Apocalypse almost now: Doomsday Clock reset at 90 seconds to midnight
Instituted in 1947 by a group of atomic scientists including Albert Einstein, the Doomsday Clock is a symbolic timepiece showing how close the world is to its end.
With the threat of a nuclear war, volatile climatic changes coupled with the hide and seek game between man and the pandemic, humanity is closest to its end - 90 seconds to midnight to be precise. Scientists have now reset the Doomsday Clock and the world now is closest to its extinction than it ever was.
Weighing the revived nuclear threats in the wake of Ukraine-Russia war, an esteemed group of scientists reset the symbolic timepiece on 25 January 2023 reminding the world that humanity is existing barely by a thread and urged the world leaders to act to turn the Clock back.

What is Doomsday Clock?
Instituted in 1947 by a group of atomic scientists, including Albert Einstein, Doomsday Clock is a symbolic timepiece showing theoretically how close the world is to annihilation. Midnight marks the theoretical point when the human would cease to exist.

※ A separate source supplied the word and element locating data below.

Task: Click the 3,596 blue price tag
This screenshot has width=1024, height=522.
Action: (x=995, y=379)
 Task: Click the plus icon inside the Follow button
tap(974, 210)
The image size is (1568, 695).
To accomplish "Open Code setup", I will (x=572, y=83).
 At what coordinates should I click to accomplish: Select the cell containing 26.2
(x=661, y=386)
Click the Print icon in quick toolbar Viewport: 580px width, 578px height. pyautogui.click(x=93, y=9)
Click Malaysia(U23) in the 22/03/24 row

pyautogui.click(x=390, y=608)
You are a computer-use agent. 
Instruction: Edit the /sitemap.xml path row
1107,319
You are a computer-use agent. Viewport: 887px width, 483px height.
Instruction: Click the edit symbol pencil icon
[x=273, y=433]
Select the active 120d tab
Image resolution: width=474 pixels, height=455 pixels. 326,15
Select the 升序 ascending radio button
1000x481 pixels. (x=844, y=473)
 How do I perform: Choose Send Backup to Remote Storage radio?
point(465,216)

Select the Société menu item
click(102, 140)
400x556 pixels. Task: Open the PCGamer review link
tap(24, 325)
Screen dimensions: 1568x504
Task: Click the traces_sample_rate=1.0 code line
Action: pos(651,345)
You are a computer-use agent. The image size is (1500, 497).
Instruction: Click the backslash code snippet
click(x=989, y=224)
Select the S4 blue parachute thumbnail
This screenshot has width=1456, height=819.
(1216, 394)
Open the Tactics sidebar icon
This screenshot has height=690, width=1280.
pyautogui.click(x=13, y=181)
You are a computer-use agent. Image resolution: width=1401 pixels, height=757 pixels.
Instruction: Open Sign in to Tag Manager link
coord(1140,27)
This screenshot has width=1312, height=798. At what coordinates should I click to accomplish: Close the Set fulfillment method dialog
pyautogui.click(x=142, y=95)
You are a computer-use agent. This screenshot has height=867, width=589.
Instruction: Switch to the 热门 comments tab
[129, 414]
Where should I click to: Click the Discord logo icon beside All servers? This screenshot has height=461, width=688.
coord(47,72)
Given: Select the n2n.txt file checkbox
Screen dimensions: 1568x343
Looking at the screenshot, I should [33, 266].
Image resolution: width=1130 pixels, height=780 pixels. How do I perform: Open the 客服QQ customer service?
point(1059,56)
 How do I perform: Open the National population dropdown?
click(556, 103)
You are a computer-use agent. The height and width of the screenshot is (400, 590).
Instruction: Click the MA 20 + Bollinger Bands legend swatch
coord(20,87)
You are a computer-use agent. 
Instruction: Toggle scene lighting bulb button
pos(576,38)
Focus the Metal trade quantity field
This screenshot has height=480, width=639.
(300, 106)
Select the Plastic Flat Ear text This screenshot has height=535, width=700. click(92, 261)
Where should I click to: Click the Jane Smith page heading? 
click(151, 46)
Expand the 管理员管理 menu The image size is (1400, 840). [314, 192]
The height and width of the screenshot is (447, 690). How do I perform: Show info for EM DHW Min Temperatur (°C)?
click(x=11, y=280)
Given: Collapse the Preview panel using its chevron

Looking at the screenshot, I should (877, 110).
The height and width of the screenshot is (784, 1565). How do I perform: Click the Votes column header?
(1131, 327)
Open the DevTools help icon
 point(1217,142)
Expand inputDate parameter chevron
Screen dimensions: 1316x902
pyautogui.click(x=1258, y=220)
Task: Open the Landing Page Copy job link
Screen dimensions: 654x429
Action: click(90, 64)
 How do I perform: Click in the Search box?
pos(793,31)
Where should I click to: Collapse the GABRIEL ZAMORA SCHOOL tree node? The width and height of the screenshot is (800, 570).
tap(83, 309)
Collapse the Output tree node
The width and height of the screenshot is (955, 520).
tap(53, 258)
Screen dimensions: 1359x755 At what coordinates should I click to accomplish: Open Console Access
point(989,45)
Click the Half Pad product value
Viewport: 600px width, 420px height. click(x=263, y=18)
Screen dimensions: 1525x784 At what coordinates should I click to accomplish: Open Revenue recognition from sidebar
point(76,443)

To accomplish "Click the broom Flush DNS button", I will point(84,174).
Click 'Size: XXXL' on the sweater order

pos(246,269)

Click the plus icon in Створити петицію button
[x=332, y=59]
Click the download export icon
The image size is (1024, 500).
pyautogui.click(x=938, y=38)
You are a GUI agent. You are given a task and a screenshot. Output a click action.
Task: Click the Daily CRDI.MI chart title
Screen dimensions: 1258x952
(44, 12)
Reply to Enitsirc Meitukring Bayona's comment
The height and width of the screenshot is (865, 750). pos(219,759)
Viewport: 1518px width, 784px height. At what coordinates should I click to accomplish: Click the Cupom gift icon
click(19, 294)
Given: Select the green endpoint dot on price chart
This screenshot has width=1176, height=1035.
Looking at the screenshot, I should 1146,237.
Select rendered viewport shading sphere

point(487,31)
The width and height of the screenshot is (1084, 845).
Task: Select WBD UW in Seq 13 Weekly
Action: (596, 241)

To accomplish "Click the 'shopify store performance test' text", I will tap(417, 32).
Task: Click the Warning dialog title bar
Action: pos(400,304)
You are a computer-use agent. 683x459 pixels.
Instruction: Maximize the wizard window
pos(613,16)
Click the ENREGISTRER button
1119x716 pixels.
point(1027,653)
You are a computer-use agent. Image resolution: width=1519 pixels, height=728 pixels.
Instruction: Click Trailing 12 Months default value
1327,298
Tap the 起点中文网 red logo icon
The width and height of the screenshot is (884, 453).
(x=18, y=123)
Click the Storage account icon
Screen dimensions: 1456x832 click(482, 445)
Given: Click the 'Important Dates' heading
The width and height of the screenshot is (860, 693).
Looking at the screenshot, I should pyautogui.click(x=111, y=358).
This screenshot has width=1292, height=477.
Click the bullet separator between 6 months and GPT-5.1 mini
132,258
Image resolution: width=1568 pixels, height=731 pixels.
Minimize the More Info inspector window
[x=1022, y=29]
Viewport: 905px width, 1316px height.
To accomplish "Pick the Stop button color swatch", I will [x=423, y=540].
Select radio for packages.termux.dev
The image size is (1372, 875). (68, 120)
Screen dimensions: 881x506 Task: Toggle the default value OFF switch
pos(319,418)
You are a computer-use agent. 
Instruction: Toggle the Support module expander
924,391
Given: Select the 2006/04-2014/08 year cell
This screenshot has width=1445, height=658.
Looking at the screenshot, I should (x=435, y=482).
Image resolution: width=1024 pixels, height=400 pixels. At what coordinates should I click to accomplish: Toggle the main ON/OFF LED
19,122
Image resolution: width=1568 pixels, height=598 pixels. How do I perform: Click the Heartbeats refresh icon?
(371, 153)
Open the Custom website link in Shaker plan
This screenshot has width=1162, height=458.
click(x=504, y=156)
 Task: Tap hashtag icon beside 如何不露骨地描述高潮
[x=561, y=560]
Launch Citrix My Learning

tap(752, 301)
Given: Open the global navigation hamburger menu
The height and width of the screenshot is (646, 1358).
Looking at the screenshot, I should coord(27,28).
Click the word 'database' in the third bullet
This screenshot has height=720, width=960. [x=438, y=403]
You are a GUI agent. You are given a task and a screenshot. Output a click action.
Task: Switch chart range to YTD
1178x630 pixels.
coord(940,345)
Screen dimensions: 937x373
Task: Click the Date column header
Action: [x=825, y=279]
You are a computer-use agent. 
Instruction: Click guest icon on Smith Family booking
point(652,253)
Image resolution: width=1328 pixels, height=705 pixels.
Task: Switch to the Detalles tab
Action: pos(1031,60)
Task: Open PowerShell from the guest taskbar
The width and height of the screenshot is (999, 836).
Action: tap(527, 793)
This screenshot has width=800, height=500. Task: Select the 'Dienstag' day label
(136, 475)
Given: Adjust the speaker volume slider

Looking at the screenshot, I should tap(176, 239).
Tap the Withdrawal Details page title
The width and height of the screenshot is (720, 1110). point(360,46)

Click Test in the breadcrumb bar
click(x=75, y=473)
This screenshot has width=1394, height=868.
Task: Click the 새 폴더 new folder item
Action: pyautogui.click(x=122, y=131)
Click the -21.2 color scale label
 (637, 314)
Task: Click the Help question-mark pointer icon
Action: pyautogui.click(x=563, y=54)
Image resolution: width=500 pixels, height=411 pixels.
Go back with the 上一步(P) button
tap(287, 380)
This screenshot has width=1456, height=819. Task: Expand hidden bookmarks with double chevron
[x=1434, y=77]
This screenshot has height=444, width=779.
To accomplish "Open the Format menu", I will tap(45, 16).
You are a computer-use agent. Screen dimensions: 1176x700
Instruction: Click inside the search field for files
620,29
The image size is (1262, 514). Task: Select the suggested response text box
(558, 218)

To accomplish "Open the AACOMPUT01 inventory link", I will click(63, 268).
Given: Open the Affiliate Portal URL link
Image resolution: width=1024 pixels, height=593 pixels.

According to Reuters, a Chicago-based non-profit organization called the 'Bulletin of the Atomic Scientists' updates the time annually based on information regarding catastrophic risks to the planet and humanity.
The Clock's hands are moved closer or further away from the midnight mark based on the scientists' reading of the threats that plague the world at the given time.
In the early days, 'Bulletin' Editor Eugene Rabinowitch decided whether the hand should be moved. A scientist himself, fluent in Russian, and a leader in the international disarmament movement, he was in constant conversation with scientists and experts within and outside governments in many parts of the world.
When Rabinowitch died in 1973, the Bulletin's board took over the responsibility. The board of scientists and other experts in nuclear technology and climate science, including 13 Nobel laureates, discuss world events and determine where to place the hands of the clock each year.
Apocalyptic threats could arise from political tensions, weapons, technology, climate change and even pandemic illness. It also tracks the alarming threats that come as side effects of disruptive technologies, including in biotechnology.
Why is the Doomsday needle closest to midnight now?
The threat of a nuclear war is not a hypothetical scenario anymore and the world is at terrible risk, the scientists now warn.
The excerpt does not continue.